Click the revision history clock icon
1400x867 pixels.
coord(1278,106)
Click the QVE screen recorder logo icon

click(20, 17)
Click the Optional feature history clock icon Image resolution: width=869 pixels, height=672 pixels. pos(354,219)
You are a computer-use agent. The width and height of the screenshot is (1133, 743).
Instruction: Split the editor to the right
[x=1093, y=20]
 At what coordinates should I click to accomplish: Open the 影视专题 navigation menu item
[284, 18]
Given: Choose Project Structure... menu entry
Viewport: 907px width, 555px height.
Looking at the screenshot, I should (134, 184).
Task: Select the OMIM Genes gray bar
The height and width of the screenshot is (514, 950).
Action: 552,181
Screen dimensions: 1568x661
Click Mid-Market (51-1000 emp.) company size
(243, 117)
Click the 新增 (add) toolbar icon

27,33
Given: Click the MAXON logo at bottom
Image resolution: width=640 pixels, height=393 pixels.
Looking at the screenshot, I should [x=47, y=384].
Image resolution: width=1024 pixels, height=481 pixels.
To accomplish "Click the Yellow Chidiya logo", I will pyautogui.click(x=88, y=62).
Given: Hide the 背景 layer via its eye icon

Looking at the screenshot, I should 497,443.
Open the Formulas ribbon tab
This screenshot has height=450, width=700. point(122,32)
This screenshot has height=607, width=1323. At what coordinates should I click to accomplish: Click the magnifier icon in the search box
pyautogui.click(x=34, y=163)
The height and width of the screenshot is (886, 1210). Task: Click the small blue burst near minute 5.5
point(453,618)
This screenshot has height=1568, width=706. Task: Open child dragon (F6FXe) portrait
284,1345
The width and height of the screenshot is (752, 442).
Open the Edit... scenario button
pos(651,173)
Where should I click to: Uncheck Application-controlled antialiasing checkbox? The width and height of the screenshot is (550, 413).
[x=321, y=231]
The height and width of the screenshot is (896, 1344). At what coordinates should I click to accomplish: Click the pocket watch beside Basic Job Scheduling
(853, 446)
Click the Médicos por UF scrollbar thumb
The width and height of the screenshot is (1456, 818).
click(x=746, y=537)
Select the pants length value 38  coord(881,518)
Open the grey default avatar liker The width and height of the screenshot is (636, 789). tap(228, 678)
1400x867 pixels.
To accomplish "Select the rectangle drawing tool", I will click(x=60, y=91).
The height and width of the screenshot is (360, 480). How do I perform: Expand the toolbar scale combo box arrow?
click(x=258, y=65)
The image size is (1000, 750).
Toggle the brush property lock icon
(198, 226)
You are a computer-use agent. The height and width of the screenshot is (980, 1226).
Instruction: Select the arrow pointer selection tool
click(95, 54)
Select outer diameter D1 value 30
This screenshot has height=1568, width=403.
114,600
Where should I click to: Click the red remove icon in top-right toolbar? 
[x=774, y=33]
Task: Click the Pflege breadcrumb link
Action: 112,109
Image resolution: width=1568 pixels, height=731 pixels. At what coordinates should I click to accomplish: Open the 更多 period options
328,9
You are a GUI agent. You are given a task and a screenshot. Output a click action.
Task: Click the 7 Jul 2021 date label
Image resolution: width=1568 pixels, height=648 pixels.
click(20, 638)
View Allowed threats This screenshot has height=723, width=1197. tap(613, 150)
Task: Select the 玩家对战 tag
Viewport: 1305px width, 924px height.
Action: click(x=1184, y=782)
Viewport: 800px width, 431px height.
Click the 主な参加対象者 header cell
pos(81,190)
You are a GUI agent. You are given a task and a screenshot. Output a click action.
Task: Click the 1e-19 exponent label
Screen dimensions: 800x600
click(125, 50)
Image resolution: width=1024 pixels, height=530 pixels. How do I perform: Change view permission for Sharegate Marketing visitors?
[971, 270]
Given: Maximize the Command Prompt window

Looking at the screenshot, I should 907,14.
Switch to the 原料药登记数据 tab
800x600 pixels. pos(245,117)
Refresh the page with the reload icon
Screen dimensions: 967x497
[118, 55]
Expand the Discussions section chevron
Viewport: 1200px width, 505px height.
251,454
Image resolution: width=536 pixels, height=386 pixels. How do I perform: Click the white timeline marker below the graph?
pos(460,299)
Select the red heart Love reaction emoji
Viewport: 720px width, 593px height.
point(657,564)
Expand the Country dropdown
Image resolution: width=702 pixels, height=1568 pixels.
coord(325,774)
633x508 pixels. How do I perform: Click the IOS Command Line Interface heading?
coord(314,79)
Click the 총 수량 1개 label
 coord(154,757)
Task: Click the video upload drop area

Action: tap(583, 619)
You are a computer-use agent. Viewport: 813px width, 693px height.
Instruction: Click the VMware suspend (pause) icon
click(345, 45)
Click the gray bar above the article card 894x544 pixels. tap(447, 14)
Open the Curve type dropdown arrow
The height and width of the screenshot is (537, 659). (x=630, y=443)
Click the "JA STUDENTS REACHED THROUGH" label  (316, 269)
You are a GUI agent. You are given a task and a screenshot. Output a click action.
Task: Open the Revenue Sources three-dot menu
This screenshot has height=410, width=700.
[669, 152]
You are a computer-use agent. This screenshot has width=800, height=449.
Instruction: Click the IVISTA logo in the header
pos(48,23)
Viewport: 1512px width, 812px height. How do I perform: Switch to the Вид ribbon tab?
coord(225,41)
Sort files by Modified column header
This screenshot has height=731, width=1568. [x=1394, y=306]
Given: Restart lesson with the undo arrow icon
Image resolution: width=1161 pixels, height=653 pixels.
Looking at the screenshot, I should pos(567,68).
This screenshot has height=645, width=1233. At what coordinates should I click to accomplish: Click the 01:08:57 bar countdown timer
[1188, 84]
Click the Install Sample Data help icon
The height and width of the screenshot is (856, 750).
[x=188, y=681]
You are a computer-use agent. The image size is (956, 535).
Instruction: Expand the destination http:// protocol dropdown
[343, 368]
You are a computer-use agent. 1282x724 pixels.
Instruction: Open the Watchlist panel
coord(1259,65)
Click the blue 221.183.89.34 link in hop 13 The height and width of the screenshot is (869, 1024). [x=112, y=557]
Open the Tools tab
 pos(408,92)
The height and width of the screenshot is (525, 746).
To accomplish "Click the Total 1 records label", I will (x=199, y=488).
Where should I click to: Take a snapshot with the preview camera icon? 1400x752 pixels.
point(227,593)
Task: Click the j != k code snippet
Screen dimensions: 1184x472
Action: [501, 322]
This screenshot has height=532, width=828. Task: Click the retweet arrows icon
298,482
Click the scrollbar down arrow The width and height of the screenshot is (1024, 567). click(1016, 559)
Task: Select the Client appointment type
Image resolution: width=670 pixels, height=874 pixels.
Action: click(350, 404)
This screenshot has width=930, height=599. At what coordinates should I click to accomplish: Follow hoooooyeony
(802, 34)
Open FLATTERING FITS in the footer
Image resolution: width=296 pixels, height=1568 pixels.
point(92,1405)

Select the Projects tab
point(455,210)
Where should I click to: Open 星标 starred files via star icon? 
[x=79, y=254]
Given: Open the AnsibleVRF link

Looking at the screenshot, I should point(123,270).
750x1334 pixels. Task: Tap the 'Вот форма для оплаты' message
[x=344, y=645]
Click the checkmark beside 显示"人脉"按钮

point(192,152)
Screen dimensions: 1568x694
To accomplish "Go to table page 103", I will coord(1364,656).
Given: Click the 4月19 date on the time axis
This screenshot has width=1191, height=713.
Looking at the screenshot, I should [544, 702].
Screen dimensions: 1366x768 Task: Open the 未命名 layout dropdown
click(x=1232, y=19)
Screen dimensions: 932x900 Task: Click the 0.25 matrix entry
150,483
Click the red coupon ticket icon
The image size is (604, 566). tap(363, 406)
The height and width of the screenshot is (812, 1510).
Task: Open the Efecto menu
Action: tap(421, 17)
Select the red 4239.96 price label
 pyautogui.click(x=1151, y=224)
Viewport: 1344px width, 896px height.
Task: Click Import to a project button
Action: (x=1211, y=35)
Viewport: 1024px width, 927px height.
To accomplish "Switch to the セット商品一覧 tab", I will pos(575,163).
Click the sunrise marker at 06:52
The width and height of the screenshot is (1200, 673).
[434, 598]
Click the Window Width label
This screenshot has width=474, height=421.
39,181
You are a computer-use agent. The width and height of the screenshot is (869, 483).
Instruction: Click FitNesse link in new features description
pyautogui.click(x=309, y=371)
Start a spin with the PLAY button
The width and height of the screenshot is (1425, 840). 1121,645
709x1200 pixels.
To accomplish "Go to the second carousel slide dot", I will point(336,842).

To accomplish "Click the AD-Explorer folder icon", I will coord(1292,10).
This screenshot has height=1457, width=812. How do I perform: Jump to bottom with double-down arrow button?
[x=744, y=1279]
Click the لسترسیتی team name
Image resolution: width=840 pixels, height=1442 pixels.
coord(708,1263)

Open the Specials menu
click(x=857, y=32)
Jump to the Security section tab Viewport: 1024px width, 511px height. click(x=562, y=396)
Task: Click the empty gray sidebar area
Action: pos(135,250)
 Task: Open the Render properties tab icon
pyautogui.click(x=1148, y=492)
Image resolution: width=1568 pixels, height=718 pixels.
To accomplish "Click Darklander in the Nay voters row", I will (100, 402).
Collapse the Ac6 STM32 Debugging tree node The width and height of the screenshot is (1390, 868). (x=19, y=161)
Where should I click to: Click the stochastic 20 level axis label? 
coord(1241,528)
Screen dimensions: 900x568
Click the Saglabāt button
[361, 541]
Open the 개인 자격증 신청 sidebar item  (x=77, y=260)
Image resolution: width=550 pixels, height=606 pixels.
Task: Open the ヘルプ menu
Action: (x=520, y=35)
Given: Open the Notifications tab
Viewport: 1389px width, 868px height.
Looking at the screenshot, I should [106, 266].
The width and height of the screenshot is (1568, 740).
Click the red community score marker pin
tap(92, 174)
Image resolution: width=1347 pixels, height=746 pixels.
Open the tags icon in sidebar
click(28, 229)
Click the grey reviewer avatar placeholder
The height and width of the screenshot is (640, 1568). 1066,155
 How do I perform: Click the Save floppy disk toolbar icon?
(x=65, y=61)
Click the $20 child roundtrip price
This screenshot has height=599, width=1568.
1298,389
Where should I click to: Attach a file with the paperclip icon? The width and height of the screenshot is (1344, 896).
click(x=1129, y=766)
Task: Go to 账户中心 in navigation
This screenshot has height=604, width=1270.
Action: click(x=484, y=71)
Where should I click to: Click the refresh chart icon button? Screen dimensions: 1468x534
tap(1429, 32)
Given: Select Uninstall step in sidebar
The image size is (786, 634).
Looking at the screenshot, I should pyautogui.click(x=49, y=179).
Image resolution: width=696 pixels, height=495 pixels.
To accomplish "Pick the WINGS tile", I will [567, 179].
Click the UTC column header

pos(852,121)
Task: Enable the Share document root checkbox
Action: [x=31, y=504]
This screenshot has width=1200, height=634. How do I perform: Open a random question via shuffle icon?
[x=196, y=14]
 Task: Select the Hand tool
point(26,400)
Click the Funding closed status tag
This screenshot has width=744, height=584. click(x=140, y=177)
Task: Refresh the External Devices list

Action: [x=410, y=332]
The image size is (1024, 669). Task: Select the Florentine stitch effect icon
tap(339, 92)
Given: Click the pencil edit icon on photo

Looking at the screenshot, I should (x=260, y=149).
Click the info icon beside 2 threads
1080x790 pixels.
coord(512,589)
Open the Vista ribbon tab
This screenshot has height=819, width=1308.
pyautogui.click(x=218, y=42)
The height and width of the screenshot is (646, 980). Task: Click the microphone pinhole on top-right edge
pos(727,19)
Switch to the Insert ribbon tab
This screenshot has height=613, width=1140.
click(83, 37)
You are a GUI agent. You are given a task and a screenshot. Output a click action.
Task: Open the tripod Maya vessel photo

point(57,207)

####

Lines from the one containing "Task: Go to 账户中心 in navigation" through the final line of the entries are the only ones to print, and each must match exactly.

▶ [RESULT OF THIS EXERCISE]
Task: Go to 账户中心 in navigation
This screenshot has height=604, width=1270.
Action: click(x=484, y=71)
Where should I click to: Click the refresh chart icon button? Screen dimensions: 1468x534
tap(1429, 32)
Given: Select Uninstall step in sidebar
The image size is (786, 634).
Looking at the screenshot, I should pyautogui.click(x=49, y=179).
Image resolution: width=696 pixels, height=495 pixels.
To accomplish "Pick the WINGS tile", I will [567, 179].
Click the UTC column header

pos(852,121)
Task: Enable the Share document root checkbox
Action: [x=31, y=504]
This screenshot has width=1200, height=634. How do I perform: Open a random question via shuffle icon?
[x=196, y=14]
 Task: Select the Hand tool
point(26,400)
Click the Funding closed status tag
This screenshot has width=744, height=584. click(x=140, y=177)
Task: Refresh the External Devices list

Action: [x=410, y=332]
The image size is (1024, 669). Task: Select the Florentine stitch effect icon
tap(339, 92)
Given: Click the pencil edit icon on photo

Looking at the screenshot, I should (x=260, y=149).
Click the info icon beside 2 threads
1080x790 pixels.
coord(512,589)
Open the Vista ribbon tab
This screenshot has height=819, width=1308.
pyautogui.click(x=218, y=42)
The height and width of the screenshot is (646, 980). Task: Click the microphone pinhole on top-right edge
pos(727,19)
Switch to the Insert ribbon tab
This screenshot has height=613, width=1140.
click(83, 37)
You are a GUI agent. You are given a task and a screenshot. Output a click action.
Task: Open the tripod Maya vessel photo

point(57,207)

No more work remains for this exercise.